Kereng: Camilan Legendaris Magelang yang Tak Lekang oleh Waktu
Laporan: Ady Prasetyo
MAGELANG | HARIAN7.COM – Di tengah semarak bulan Ramadan, aroma khas dari tungku kayu membaur di udara Dusun Kerten, Desa Krincing, Kecamatan Secang, Kabupaten Magelang. Aroma itu berasal dari proses pembuatan kereng, camilan legendaris berbentuk tabung lonjong yang telah menjadi bagian dari tradisi kuliner turun-temurun.

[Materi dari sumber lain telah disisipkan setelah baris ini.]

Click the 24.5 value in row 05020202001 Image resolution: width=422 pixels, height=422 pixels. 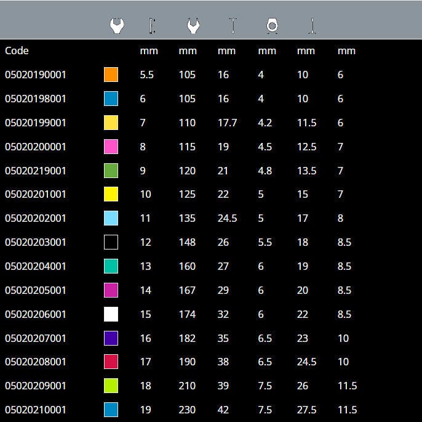(227, 218)
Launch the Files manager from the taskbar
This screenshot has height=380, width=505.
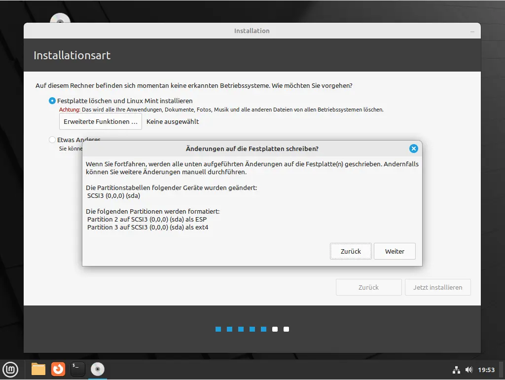click(38, 369)
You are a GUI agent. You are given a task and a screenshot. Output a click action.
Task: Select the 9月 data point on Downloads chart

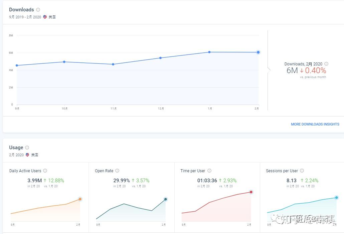coord(17,65)
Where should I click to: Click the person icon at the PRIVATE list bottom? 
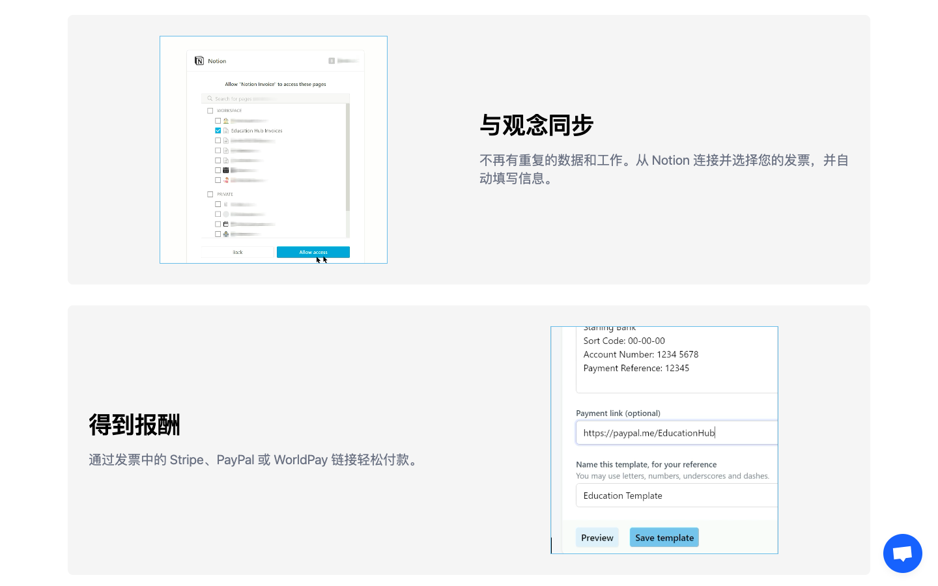[225, 234]
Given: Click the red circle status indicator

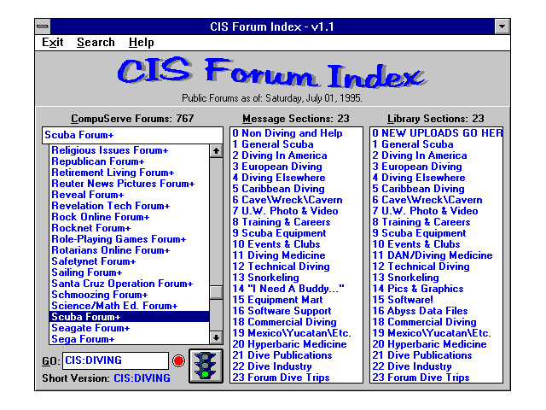Looking at the screenshot, I should pyautogui.click(x=178, y=361).
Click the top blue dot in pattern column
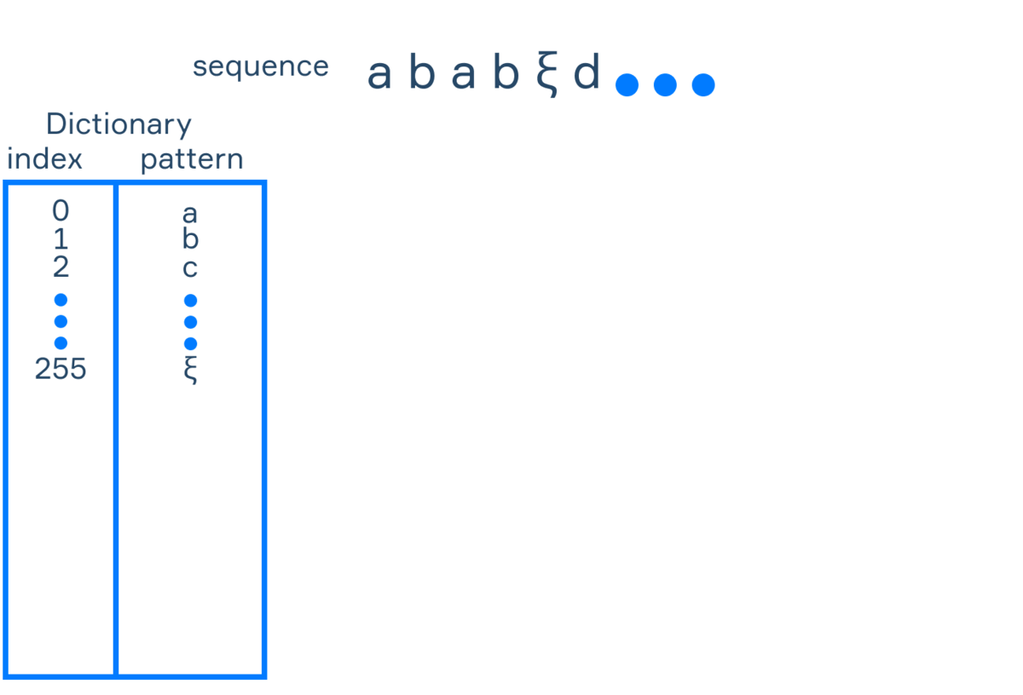The height and width of the screenshot is (695, 1023). (191, 300)
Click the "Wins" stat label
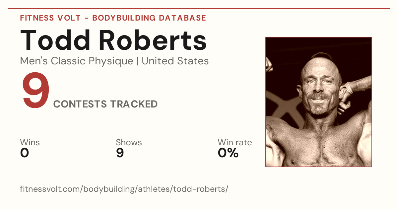The width and height of the screenshot is (398, 209). point(30,142)
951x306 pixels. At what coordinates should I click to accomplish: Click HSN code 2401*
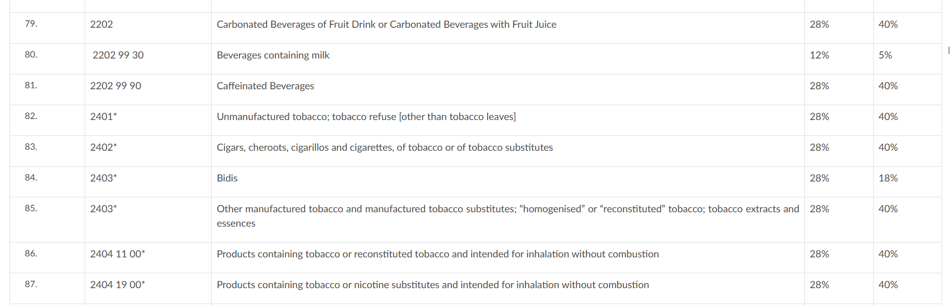[x=103, y=117]
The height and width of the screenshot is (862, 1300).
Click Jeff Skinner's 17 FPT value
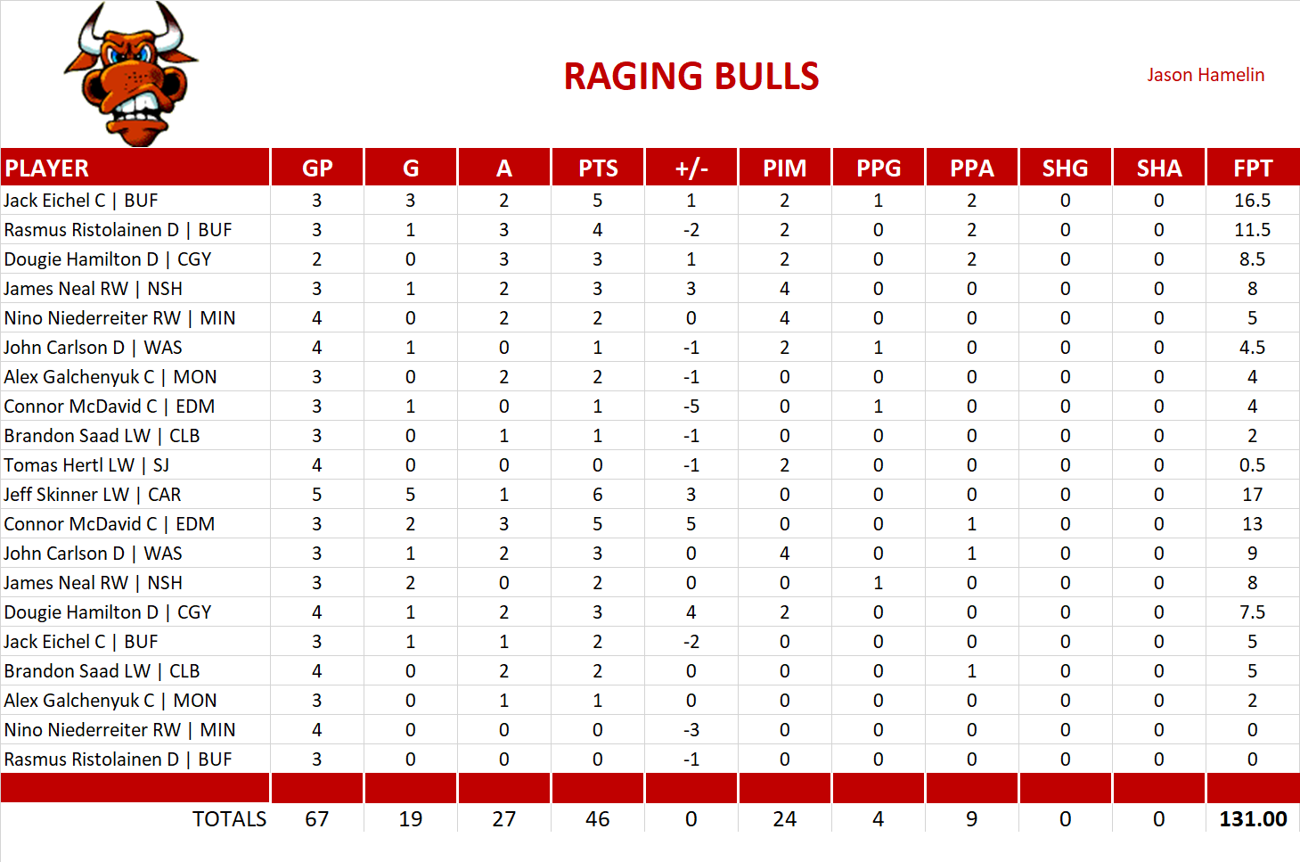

Sulaenah (65), seorang perajin kereng yang telah berkecimpung di dunia ini selama lebih dari 45 tahun, tetap setia menekuni keahliannya. “Awalnya saya hanya melihat tetangga membuat, lalu membantu mereka. Setelah punya modal, saya mulai membuat sendiri di rumah,” kenangnya sambil meratakan adonan di atas wajan panas.
Membuat kereng bukan sekadar pekerjaan, melainkan seni yang menuntut ketelatenan dan kesabaran. Setiap hari, selepas subuh hingga menjelang siang, Sulaenah berkutat dengan adonan yang terdiri dari tepung beras ketan, gula pasir, dan kelapa parut. Dalam sehari, ia hanya mampu menyelesaikan satu adonan yang menghasilkan sekitar lima kilogram kereng. Namun, saat Ramadan tiba, permintaan meningkat, dan ia pun dibantu anak perempuannya, Wahidah, untuk menambah produksi hingga dua kali lipat.
Proses pembuatan kereng masih menggunakan cara tradisional. Adonan ditebar tipis di atas wajan besar, lalu dibentuk menjadi gulungan kecil sebelum mengering. Tungku kayu yang digunakan memberikan aroma khas yang membuat cita rasa kereng semakin istimewa.
Tak perlu repot memasarkan, pelanggan setia selalu datang sendiri. “Saya jual Rp40.000 per kilogram. Tidak perlu ke pasar, karena sudah banyak bakul dan pembeli yang datang langsung,” ujar Sulaenah. Dari usaha inilah, ia mampu mencukupi kebutuhan sehari-harinya.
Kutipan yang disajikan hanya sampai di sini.